(Given instruction) Please put the data below, from the line with "This screenshot has height=1004, width=2072." to the line with "click(287, 278)", into a JSON list of strings with one string per line and no blank lines. Leave the pictures out of the list.

(Exercise materials)
________________

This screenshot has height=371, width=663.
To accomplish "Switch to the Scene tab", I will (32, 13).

________________

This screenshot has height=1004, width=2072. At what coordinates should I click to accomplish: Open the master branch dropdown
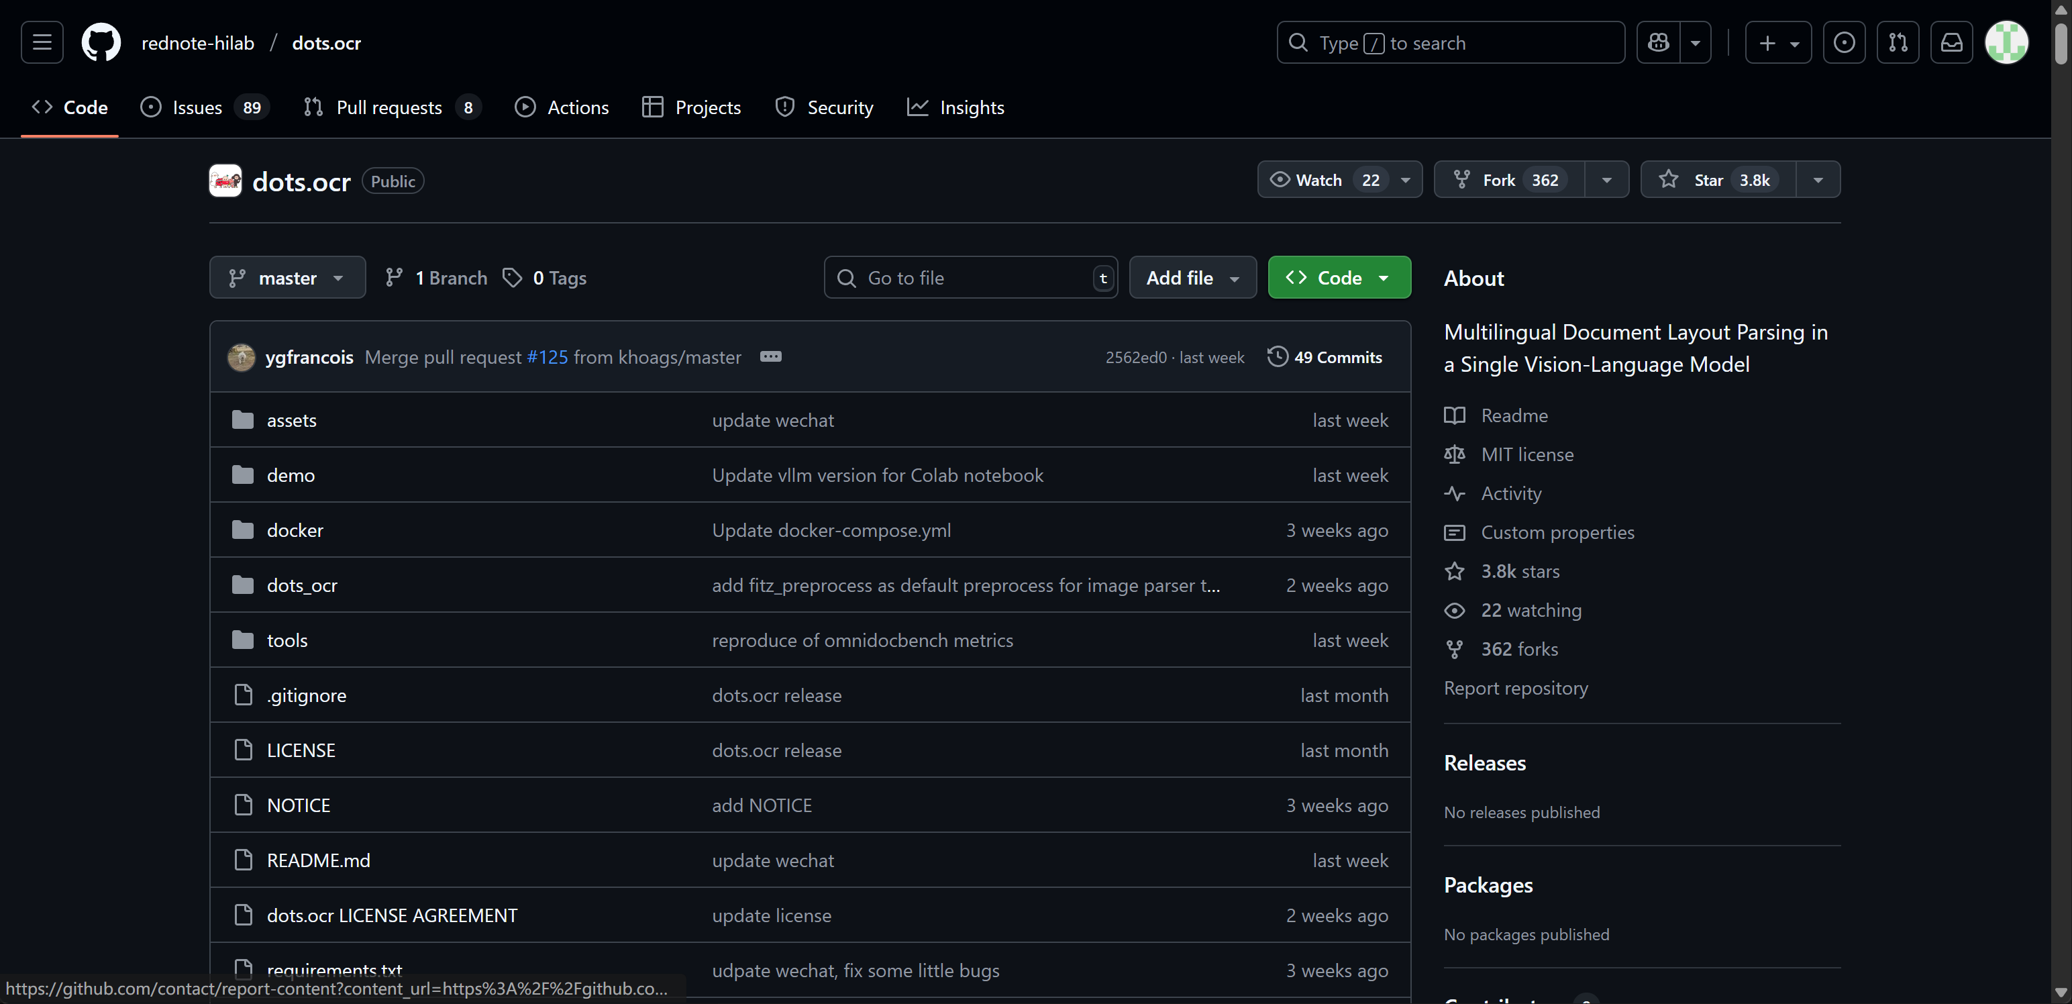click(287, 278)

________________

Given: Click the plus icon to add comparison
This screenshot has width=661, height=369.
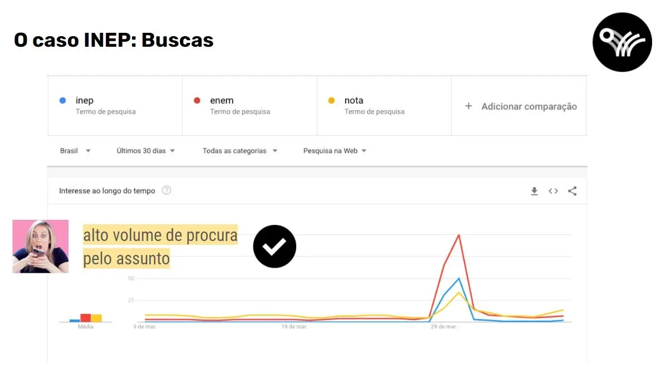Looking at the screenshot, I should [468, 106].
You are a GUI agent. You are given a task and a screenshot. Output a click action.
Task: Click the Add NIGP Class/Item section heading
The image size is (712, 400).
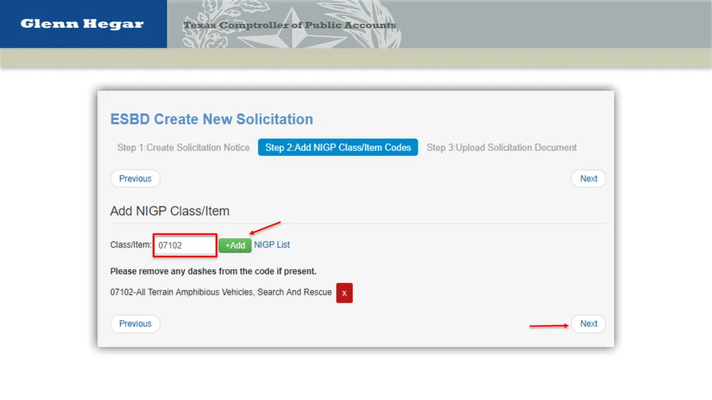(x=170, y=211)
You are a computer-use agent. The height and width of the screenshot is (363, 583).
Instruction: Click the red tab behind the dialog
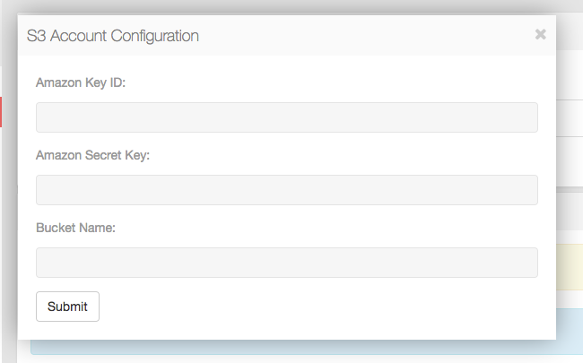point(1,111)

________________

(The output)
[
  "This screenshot has height=1004, width=2072. At what coordinates should I click to accomplish: Open the master branch dropdown",
  "click(287, 278)"
]